Data entries
▼

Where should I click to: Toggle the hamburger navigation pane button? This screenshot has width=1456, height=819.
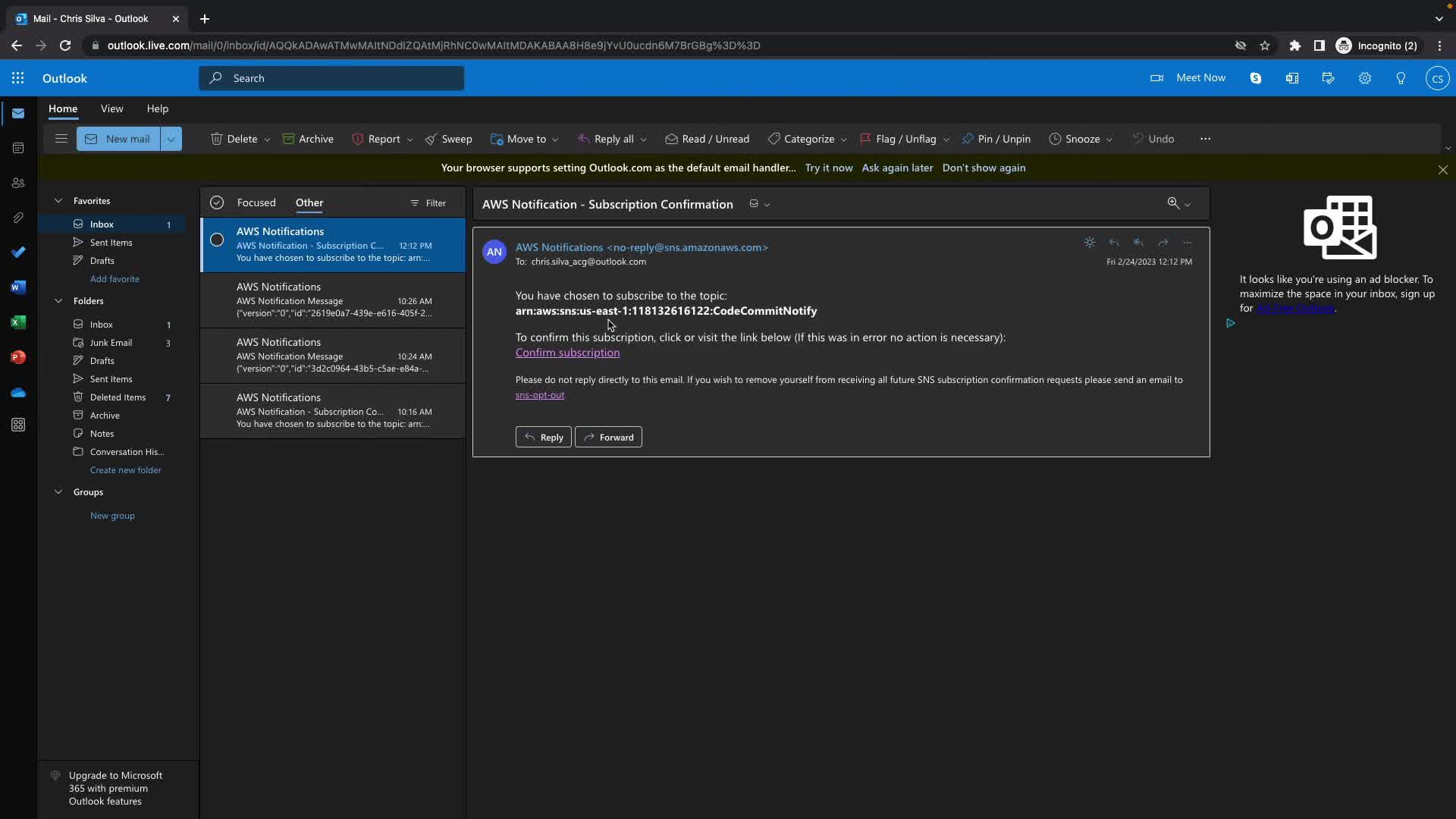[61, 139]
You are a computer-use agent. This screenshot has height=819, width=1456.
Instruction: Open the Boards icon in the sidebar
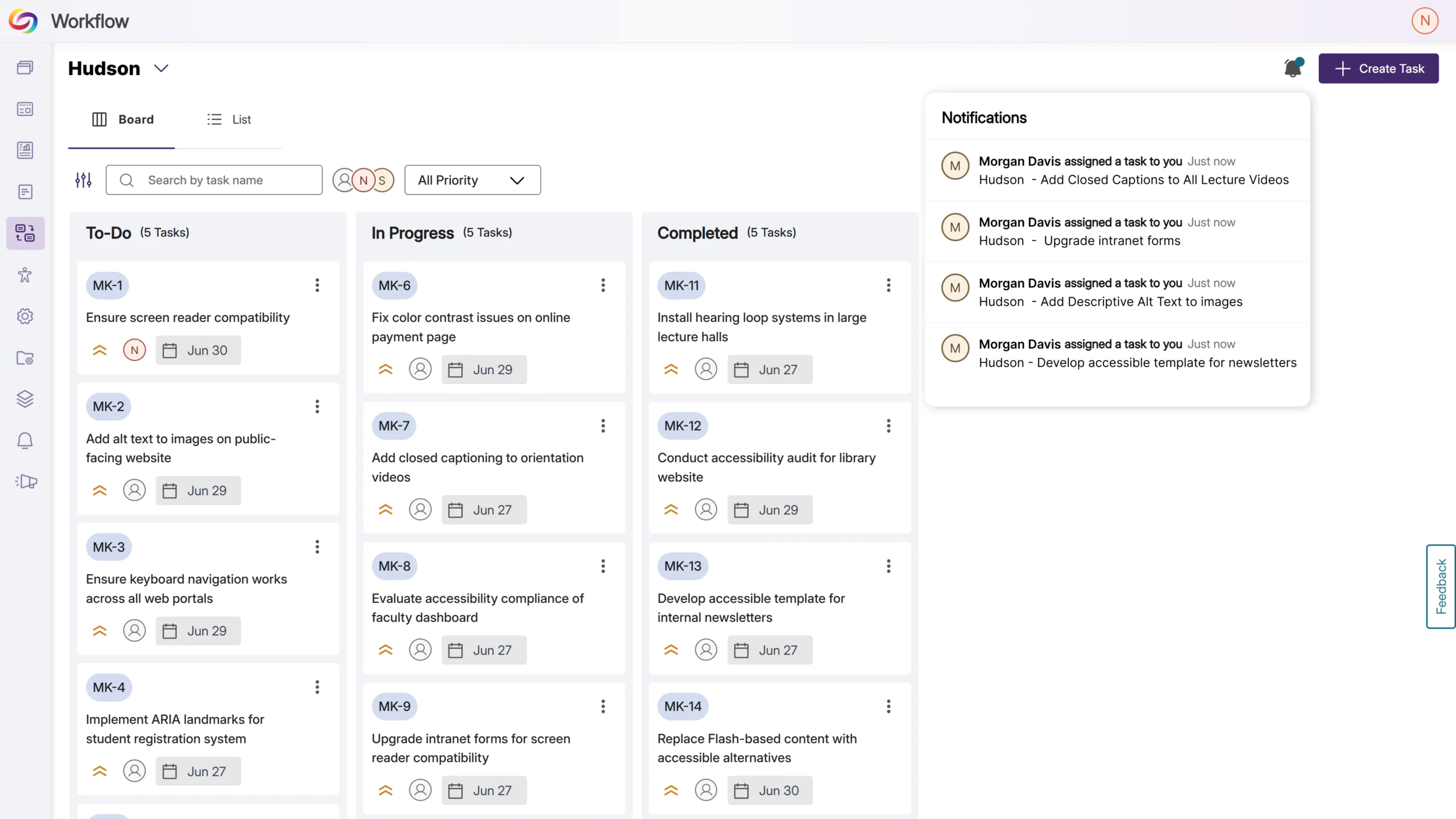[x=25, y=67]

▲

(Directions) Restate each entry word for word; omit the pictures.

(Task result)
Where should I click to: Toggle the hamburger navigation pane button? This screenshot has width=1456, height=819.
[61, 139]
You are a computer-use agent. This screenshot has height=819, width=1456.
Instruction: Open the Boards icon in the sidebar
[x=25, y=67]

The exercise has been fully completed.